Bottleneck Advice

denzilsyb · Post by **denzilsyb** » Tue Sep 28, 2004 6:54 am

Hi Guys

Just something I was pondering on while tuning a job. I have a SEQuential stage looking up against a HASH stage and writing to a different HASH stage. This needs to occur like this because I am using "different HASH stage" as lookup/reference for another transformer.

The SEQ stage has 19'000'000 records in it, 3 columns wide (char 16 [key], integer 10, decimal 4); this is how it comes from the DB.

The lookup HASH stage has 300'000 records in and is two columns wide (decimal 4 [key], char 3) (dynamic/type 30 HASH)

The output HASH stage I am writing is 3 columns wide and will have all 19'000'000 records in it as (char 16 [key], integer 10, char 3 (derived from the lookup) (static/type 10 HASH -- at the moment).

Unfortunately, I need to process all these records, so limiting the number of records to be written is not an option.

The problem I have is that to create the SEQ stage I was writing at 25'000 rows per second. The lookup HASH was created at a good speed. Now, when I do the matching between looklup HASH and SEQ stage, I am getting 6'000 rows per second. By tuning the output HASH stage I know I can improve performance, but at which stage do I realise that the bottleneck is resulting from reading the SEQ stage?

kcbland · Post by **kcbland** » Tue Sep 28, 2004 8:08 am

If you're on Solaris, use prstat -a and see if your job is using 100% of a cpu. If it is, then the only way to speed up that single job is to remove logic. Chances are if your job is seq-->xfm --> hash with a hash reference, your job is at 100% cpu speed unless you're disk thrashing.

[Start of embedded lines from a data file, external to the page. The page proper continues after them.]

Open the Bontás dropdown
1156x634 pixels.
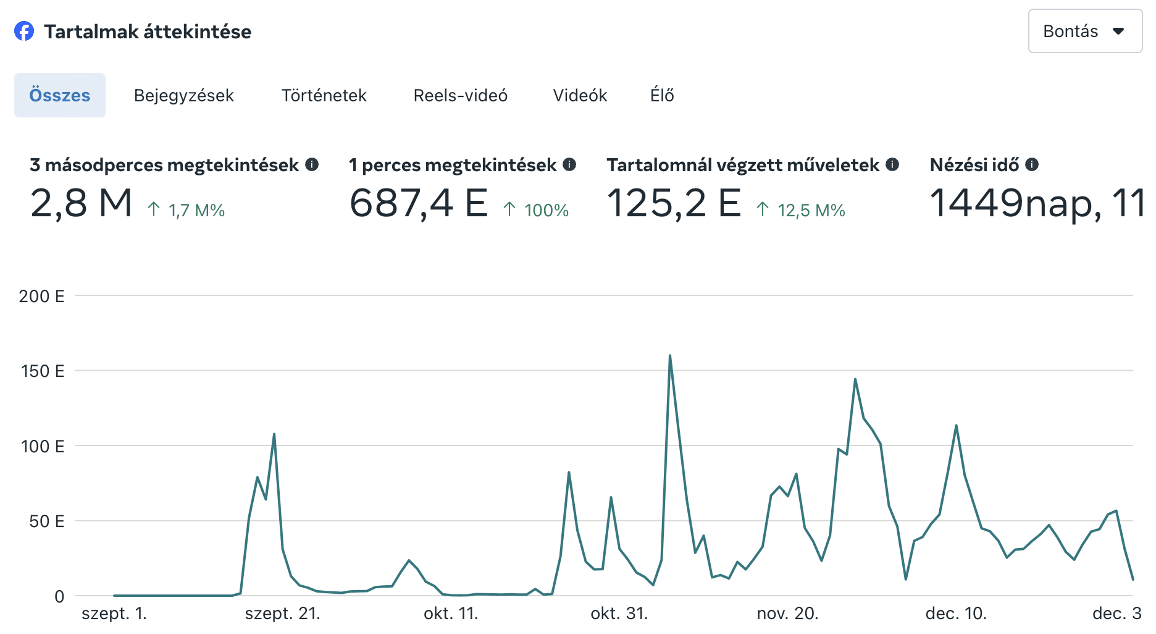coord(1084,31)
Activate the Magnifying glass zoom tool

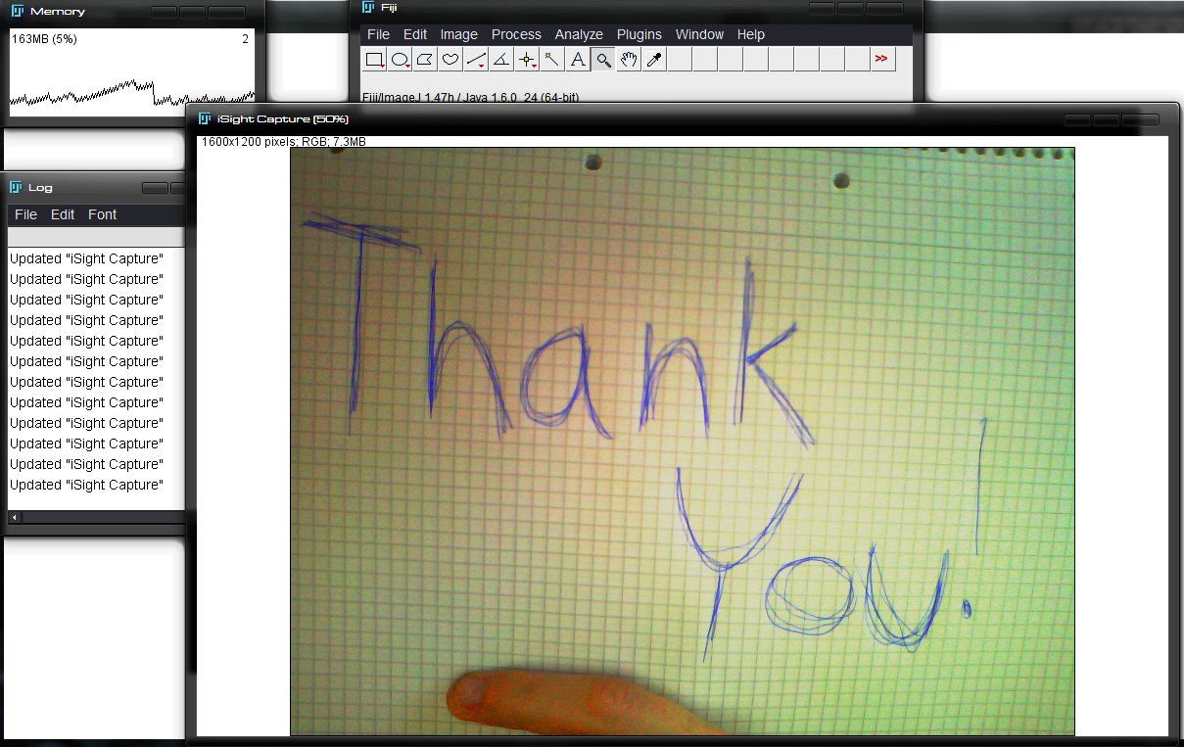(x=603, y=60)
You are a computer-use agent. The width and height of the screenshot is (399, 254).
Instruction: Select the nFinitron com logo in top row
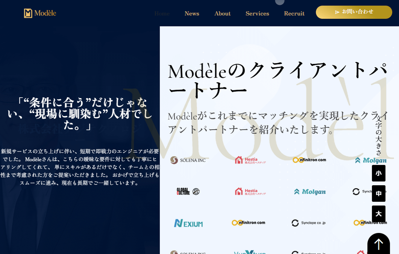click(309, 160)
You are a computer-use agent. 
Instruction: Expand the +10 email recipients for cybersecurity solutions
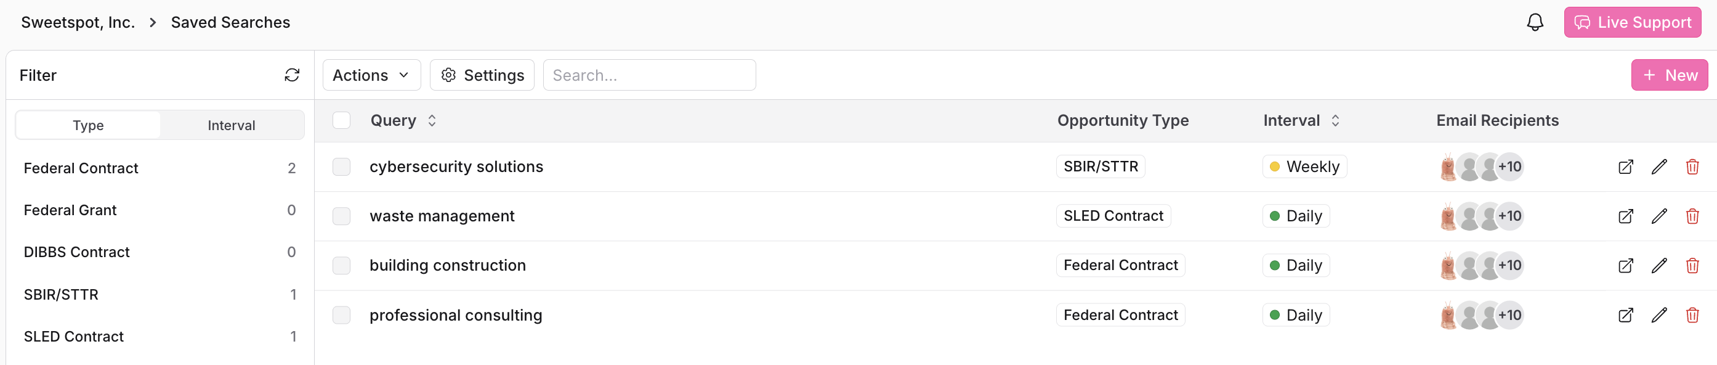pos(1510,167)
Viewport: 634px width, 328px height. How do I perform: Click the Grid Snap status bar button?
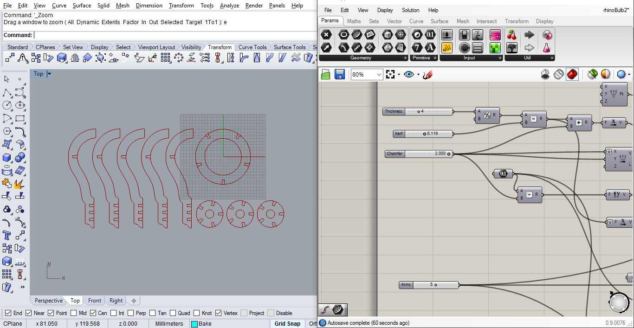pos(287,324)
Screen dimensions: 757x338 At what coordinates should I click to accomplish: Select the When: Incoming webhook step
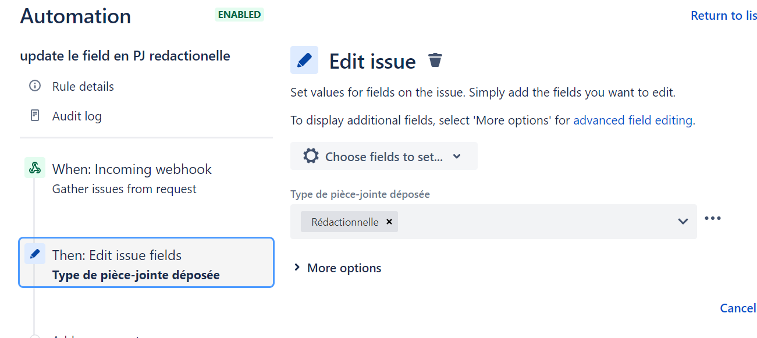[x=132, y=169]
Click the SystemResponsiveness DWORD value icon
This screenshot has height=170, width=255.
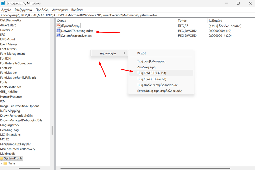[58, 36]
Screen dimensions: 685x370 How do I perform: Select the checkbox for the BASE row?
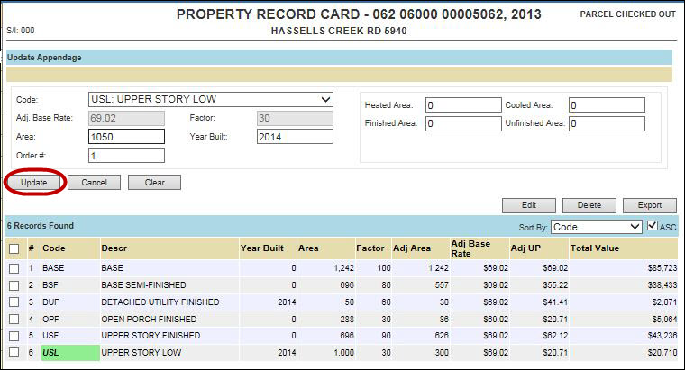coord(14,268)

If you're not trashing, then the ONLY solution is to use multiple job instances and divide up your source sequential file using a partitioning constraint. If you have 8 cpus, then use 8 instances of your job to each handle 1/8th of the source data. You'll be finished 8X sooner.

ray.wurlod · Post by **ray.wurlod** » Tue Sep 28, 2004 4:05 pm

Are you using read cache for the lookups?

Can you split the input stream (maybe using a link partitioner stage, maybe using a Transformer stage), running the separate streams through separate Transformer stages which will run in separate processes thereby achieving "partition parallelism" as well as using more CPUs? (This is essentially what Ken suggested.)

To determine exactly where the bottleneck(s) may be, use the an incremental approach such as you have already described, but make sure that you've identified all possible obstructions (network bandwidth among them if relevant). For example, are the source and target on the same physical disk spindle? If so, try separating them. (Of course, if you're using a SAN, you have no control over this, but can usually assume they're on separate disks; you can, however, use different logical volumes or different connection channels if there's a bandwidth issue for disk I/O.)

denzilsyb · Post by **denzilsyb** » Wed Sep 29, 2004 12:51 am

thanks Ray/Ken - I'll give your suggestions a shot and post the results.

ray.wurlod · Post by **ray.wurlod** » Wed Sep 29, 2004 1:38 am

I think Ken meant "thrashing" when he went with "trashing".

But, since he lives in the hurricane state (Florida), who knows?